--- Stored items ---
###

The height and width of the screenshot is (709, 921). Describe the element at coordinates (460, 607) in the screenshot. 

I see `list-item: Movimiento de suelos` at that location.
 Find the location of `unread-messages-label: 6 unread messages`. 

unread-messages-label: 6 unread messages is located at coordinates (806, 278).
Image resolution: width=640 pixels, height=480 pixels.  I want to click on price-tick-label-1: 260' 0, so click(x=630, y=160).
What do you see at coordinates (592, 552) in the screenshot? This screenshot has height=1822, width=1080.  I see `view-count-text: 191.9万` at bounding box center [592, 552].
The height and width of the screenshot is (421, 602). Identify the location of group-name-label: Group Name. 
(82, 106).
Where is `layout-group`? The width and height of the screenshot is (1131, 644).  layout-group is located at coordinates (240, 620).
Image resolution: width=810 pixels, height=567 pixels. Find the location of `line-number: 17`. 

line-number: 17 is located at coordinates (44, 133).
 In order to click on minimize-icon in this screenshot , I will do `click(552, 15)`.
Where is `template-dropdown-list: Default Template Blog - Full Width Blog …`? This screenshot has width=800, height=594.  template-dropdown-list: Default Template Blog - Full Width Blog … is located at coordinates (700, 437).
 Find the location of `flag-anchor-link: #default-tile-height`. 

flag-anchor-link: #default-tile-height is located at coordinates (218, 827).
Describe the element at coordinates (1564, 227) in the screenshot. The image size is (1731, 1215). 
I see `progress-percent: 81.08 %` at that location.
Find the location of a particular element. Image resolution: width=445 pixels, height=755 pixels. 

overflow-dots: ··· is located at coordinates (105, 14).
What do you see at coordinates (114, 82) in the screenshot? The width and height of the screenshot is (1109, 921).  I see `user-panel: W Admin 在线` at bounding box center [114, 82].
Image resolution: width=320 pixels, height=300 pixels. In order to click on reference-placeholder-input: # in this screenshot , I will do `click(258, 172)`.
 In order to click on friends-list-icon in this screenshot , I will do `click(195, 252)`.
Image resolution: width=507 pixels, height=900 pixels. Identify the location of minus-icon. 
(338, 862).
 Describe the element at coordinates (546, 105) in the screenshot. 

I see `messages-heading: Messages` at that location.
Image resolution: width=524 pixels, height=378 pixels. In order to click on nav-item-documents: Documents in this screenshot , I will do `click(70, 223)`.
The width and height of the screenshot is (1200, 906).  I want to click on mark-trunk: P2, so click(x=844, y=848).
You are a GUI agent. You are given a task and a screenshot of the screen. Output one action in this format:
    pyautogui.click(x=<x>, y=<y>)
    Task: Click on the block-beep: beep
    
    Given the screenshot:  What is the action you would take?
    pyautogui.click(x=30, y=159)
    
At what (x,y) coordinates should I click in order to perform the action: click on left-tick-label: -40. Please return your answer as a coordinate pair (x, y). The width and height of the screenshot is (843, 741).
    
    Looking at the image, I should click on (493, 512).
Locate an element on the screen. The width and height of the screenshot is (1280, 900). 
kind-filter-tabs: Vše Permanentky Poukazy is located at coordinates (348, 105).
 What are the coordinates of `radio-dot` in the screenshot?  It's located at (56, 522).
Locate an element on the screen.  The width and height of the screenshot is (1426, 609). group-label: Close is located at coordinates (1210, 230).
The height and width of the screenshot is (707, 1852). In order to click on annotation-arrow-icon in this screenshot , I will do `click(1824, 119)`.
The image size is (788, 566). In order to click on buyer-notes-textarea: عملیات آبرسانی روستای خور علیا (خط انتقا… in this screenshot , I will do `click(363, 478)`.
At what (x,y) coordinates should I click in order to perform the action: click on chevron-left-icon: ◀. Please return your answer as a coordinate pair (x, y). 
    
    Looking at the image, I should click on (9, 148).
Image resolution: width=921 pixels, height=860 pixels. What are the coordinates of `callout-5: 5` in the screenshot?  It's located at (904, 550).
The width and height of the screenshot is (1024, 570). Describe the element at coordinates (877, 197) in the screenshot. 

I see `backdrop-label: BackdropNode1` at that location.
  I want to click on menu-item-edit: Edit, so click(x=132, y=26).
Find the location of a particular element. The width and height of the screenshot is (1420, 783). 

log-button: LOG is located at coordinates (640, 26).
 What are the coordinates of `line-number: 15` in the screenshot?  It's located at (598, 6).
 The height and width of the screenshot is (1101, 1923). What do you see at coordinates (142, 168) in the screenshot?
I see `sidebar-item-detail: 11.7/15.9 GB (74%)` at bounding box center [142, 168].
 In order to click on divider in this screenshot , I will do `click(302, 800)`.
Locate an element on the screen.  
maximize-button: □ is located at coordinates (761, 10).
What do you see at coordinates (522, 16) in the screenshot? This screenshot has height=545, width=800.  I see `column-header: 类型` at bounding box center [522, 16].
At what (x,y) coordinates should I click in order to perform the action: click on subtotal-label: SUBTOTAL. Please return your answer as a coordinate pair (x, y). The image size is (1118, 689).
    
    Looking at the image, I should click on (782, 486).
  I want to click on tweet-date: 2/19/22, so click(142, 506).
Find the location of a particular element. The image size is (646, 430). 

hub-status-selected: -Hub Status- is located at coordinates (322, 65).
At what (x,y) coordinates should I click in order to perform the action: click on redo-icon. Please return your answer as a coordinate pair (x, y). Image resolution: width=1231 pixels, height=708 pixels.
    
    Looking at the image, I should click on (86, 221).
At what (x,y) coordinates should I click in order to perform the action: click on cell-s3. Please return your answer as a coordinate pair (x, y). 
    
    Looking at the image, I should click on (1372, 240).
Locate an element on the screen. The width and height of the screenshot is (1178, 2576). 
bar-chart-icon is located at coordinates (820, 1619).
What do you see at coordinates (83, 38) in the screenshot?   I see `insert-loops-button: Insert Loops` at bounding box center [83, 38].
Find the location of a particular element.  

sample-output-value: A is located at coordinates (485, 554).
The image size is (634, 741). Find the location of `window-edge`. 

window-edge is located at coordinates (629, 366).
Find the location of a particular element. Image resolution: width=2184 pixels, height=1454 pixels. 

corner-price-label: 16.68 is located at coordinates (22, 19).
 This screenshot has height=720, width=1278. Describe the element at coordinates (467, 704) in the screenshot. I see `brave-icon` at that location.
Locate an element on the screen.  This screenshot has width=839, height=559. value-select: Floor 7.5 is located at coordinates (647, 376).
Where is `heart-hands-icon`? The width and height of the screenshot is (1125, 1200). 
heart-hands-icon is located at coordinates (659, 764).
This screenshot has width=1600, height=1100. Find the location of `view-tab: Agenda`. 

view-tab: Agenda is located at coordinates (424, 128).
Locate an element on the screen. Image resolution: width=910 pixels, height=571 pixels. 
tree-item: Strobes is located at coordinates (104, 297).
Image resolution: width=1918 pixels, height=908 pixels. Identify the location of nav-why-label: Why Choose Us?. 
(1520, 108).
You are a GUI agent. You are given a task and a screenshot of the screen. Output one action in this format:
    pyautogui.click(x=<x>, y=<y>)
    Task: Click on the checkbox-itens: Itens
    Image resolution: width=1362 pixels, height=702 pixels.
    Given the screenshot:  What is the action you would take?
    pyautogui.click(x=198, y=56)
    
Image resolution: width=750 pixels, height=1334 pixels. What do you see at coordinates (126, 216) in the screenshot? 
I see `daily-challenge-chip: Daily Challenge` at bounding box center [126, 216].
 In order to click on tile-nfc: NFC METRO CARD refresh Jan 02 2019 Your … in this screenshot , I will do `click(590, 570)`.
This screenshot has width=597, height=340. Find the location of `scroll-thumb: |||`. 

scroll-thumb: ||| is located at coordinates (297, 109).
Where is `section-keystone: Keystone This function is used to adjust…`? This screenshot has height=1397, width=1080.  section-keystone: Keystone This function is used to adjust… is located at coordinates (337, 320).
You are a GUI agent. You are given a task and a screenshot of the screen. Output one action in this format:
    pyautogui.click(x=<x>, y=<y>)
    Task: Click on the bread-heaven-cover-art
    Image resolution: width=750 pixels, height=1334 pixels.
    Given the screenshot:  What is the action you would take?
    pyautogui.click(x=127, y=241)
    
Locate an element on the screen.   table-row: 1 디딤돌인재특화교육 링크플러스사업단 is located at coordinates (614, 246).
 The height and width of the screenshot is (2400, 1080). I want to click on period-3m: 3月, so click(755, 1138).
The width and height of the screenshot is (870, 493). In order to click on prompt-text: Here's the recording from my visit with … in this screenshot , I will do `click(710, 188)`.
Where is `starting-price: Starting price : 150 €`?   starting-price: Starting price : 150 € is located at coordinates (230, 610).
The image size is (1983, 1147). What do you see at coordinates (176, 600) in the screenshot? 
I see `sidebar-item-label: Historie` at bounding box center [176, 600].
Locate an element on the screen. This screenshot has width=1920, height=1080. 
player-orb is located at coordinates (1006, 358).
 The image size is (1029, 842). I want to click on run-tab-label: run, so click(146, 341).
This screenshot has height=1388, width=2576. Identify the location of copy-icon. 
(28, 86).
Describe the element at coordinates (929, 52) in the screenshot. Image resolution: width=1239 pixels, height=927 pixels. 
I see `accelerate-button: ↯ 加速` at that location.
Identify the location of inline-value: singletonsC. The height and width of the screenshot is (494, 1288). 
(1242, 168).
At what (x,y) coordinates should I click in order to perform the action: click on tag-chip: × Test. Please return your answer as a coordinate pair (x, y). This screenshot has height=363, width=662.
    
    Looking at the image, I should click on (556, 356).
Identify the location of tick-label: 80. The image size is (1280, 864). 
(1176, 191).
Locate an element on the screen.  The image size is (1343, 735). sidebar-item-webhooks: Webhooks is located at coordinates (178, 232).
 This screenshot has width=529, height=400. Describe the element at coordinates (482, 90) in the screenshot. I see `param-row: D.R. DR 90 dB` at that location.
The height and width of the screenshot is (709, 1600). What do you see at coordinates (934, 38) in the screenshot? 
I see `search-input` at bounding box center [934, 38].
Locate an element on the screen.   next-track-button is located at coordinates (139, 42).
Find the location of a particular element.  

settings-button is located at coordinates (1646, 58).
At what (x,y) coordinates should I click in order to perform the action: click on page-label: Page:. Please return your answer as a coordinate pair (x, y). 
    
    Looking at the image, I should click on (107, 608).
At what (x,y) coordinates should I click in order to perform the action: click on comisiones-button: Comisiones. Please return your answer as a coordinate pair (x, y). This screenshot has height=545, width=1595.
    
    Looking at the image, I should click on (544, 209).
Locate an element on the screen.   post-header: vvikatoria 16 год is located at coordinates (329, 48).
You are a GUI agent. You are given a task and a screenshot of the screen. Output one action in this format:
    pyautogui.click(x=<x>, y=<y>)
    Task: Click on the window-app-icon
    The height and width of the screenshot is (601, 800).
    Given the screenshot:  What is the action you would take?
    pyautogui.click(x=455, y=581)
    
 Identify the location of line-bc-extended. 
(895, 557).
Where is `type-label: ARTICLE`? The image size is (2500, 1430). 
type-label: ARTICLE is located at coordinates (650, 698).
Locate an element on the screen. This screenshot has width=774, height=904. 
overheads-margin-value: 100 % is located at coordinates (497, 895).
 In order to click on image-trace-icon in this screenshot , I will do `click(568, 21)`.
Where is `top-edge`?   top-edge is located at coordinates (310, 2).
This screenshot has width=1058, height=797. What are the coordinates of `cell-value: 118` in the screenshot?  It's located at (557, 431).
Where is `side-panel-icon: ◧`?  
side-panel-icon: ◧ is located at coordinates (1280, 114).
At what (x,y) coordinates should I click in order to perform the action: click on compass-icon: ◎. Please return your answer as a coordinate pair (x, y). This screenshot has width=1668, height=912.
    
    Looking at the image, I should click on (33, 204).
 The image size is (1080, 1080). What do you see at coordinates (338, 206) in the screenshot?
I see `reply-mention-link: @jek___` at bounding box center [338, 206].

###

--- What you need to do ---
Lay out the records as a Markdown table with the columns Row and Line, giving each line its own numbered row and leaving out blank lines. Begin at the line that has "The image size is (1983, 1147)." and stop after the line that has "Looking at the image, I should click on (556, 356).".

--- Result of this task ---
| Row | Line |
|---|---|
| 1 | The image size is (1983, 1147). What do you see at coordinates (176, 600) in the screenshot?  |
| 2 | I see `sidebar-item-label: Historie` at bounding box center [176, 600]. |
| 3 | Locate an element on the screen. This screenshot has width=1920, height=1080.  |
| 4 | player-orb is located at coordinates (1006, 358). |
| 5 |  The image size is (1029, 842). I want to click on run-tab-label: run, so click(146, 341). |
| 6 | This screenshot has height=1388, width=2576. Identify the location of copy-icon.  |
| 7 | (28, 86). |
| 8 | Describe the element at coordinates (929, 52) in the screenshot. Image resolution: width=1239 pixels, height=927 pixels.  |
| 9 | I see `accelerate-button: ↯ 加速` at that location. |
| 10 | Identify the location of inline-value: singletonsC. The height and width of the screenshot is (494, 1288).  |
| 11 | (1242, 168). |
| 12 | At what (x,y) coordinates should I click in order to perform the action: click on tag-chip: × Test. Please return your answer as a coordinate pair (x, y). This screenshot has height=363, width=662. |
| 13 |     Looking at the image, I should click on (556, 356). |